## PAGE
******************************

Bakso or baso is an Indonesian meatball, or a meat paste made from beef surimi. Its texture is similar to the Chinese beef ball, fish ball, or pork ball. The word bakso may refer to a single meatball or the complete dish of meatball soup. Mie bakso refers to bakso served with yellow noodles and rice vermicelli, while bakso kuah refers to bakso soup served without noodles.

Bakso can be found all across Indonesia, from street vendors to high-class restaurants. Along with soto, satay, and siomay, bakso is one of the most popular street foods in Indonesia. Today, various types of ready-to-cook bakso are also available as frozen foods sold in supermarkets in Indonesia. It is usually eaten with noodles.

Ingredients, contents, and serving

Bakso is commonly made from finely ground beef with a small quantity of tapioca flour and salt, however bakso can also be made from other ingredients, such as chicken, pork, fish or shrimp. Unlike other meatball recipes, bakso has a consistent firm, dense, homogeneous texture due to the polymerization of myosin in the beef surimi.

As most Indonesians are Muslims which observes halal dietary law, generally bakso is made from beef, chicken or the mixture of beef with chicken. While in non-Muslim majority areas, such as in Chinatowns in major cities and Hindu majority island of Bali, pork bakso might be found.

Traditionally the beef surimi paste or dough is made into balls by hand and boiled in hot water. After the meat is done, the meatballs are dried and served or refrigerated for later use. Pre-cooked bakso are usually displayed in the windows of street vendor carts.

Bakso are usually served in a bowl of beef broth, with yellow noodles, bihun (rice vermicelli), salted vegetables, tofu, egg (wrapped within bakso), Chinese broccoli, bean sprout, siomay or steamed meat dumpling, and crisp wonton, sprinkled with fried shallots and celery. Slices of bakso are often used and mixed as complements in mie goreng, nasi goreng, or cap cai recipes.

******************************

## AVAILABLE DATA
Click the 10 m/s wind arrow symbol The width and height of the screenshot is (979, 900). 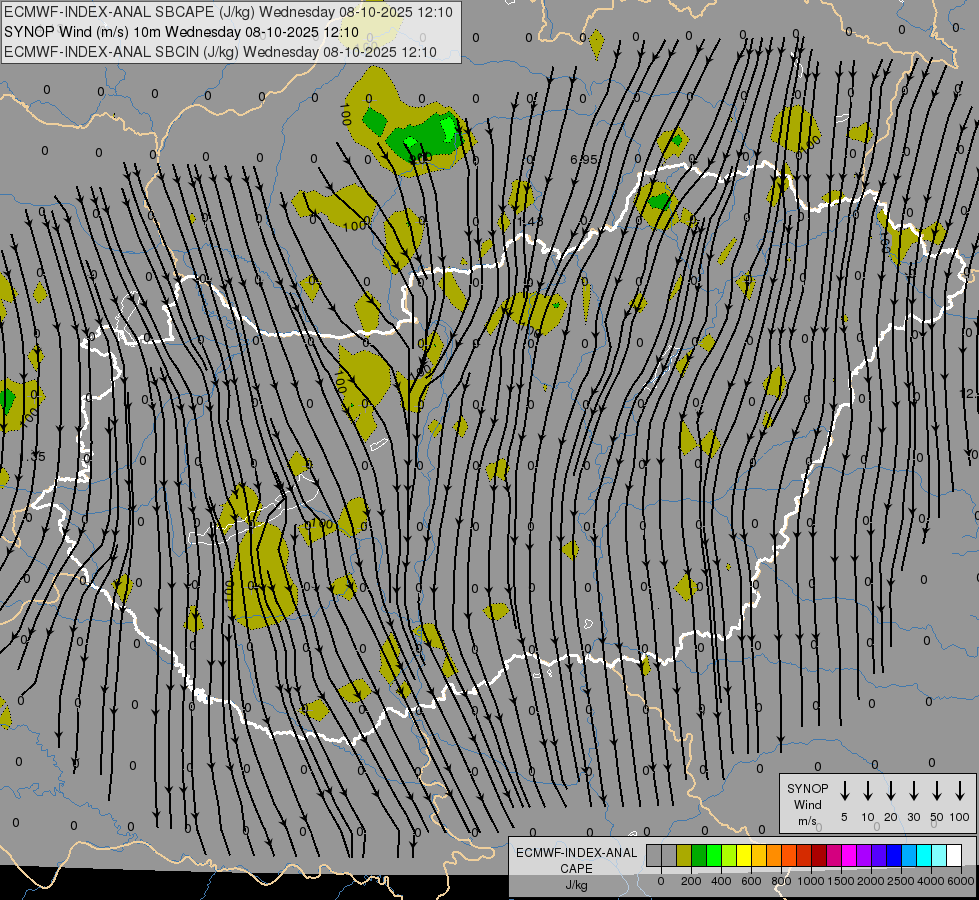click(x=868, y=790)
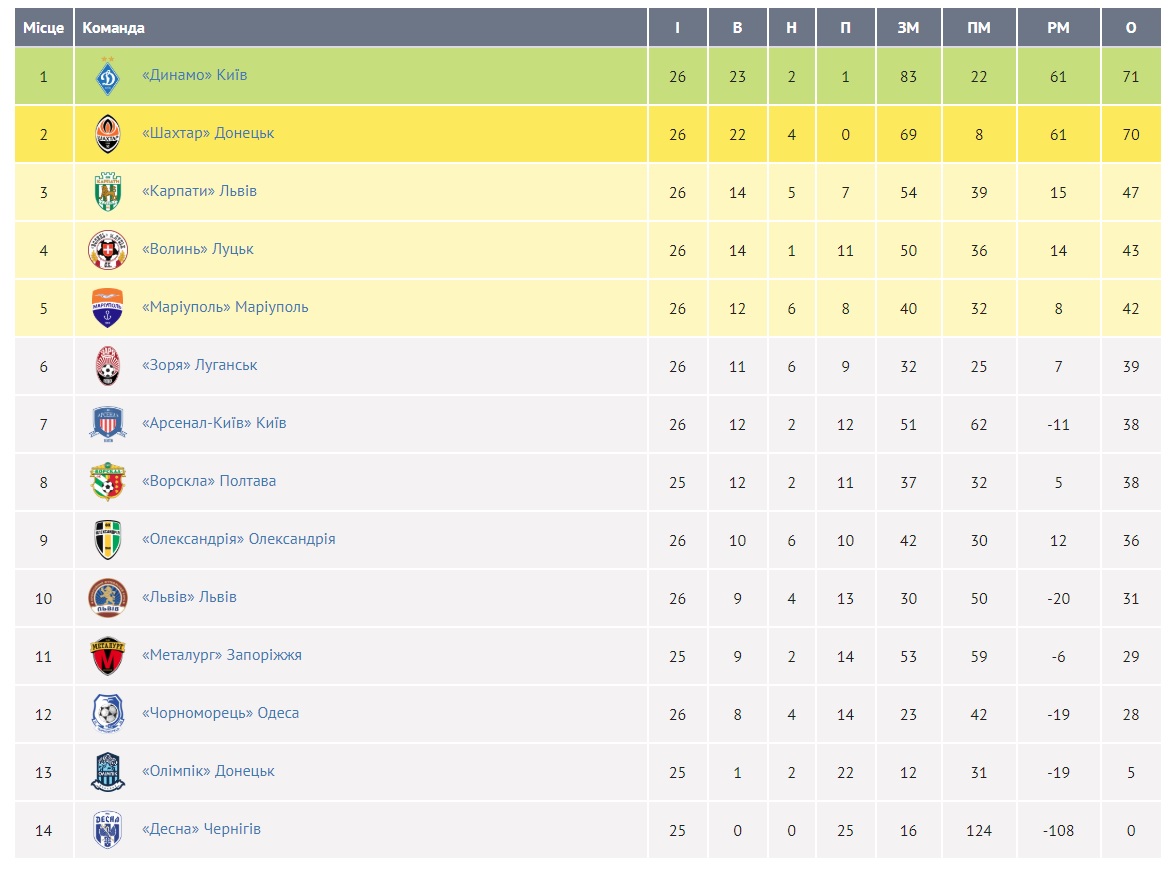Open the «Олександрія» Олександрія team link
Viewport: 1173px width, 872px height.
(238, 539)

******************************

## EXERCISE DETAILS
Continue the article on bakso from the end of its last paragraph.

## OUTPUT FOR THIS EXERCISE
Origin

The name bakso originated from bak-so (, ), the Hokkien pronunciation for "fluffy meat" or "minced meat". This suggests that bakso has Indonesian Chinese cuisine origin. Chinese influences is apparent in Indonesian food, such as bakmi, mie ayam, pangsit, mie goreng, kwetiau goreng, bakso, and lumpia. Indeed, bakso texture is quite similar to Chinese beef balls, which is quite fluffy and has homogenous texture. Although bakso has Chinese Hokkien origin name, culinary experts suggests that it is likely that bakso was the mixture of culinary influences back in colonial Dutch East Indies. Also in Indonesian, the term bola daging is often refers to Western or European style of meatballs, which is different in texture and elasticity compared to bakso. For example, Swedish meatballs are translated as bola daging Swedia in Indonesian. The soup and the noodles probably originated in China, but the meatball, may have come from the Dutch, who colonized Indonesia in the 19th century.

Despite its possible Chinese origin, bakso seems to had undergone localization, especially into Chinese Indonesian and Javanese cuisine. Today, most of the bakso vendors are native Javanese from Wonogiri (a town near Solo) and Malang. Bakso Solo and Bakso Malang are the most popular variant; the name comes from the city it comes from, Solo in Central Java and Malang in East Java. Bakso Solo is usually served with yellow noodle and rice vermicelli in beef broth, while Bakso Malang usually is enrichen with tofu and crispy fried wonton. In Malang, bakso bakar (roasted bakso) is also popular. 
 
In Bandung, West Java, there is a type of bakso called bakso cuanki, which is quite similar with bakso Malang. 
It can contains various type of bakso ingredients; such as bakso aci, siomay dumpling, boiled wonton, fried wonton, fried bakso, served with scallion and broth soup.

Variations

Indonesia has developed numerous bakso variants, usually differing in shape, size, texture, ingredients, and fillings.

 Bakso aci: meatball with more tapioca content
 Bakso ayam: chicken bakso
 Bakso babi: pork meatball
 Bakso bakar: grilled and skewered bakso, prepared in a similar fashion to satay
 Bakso beranak: big meatball filled with small meatballs
 Bakso bola tenis tennis ball-sized bakso, either filled with hard boiled egg as bakso telur or filled with tetelan which includes pieces of spare beef meat and fat or urat (tendon).
 Bakso cuanki: a famous bakso in Bandung, West Java
 Bakso gepeng: flat beef bakso, it usually has finer and more homogenous texture
 Bakso goreng: fried bakso with a rather hard texture, usually consumed solely as a snack or mixed in one bowl as part of bakso Malang or bakso cuanki
 Bakso ikan: fish bakso (fish ball)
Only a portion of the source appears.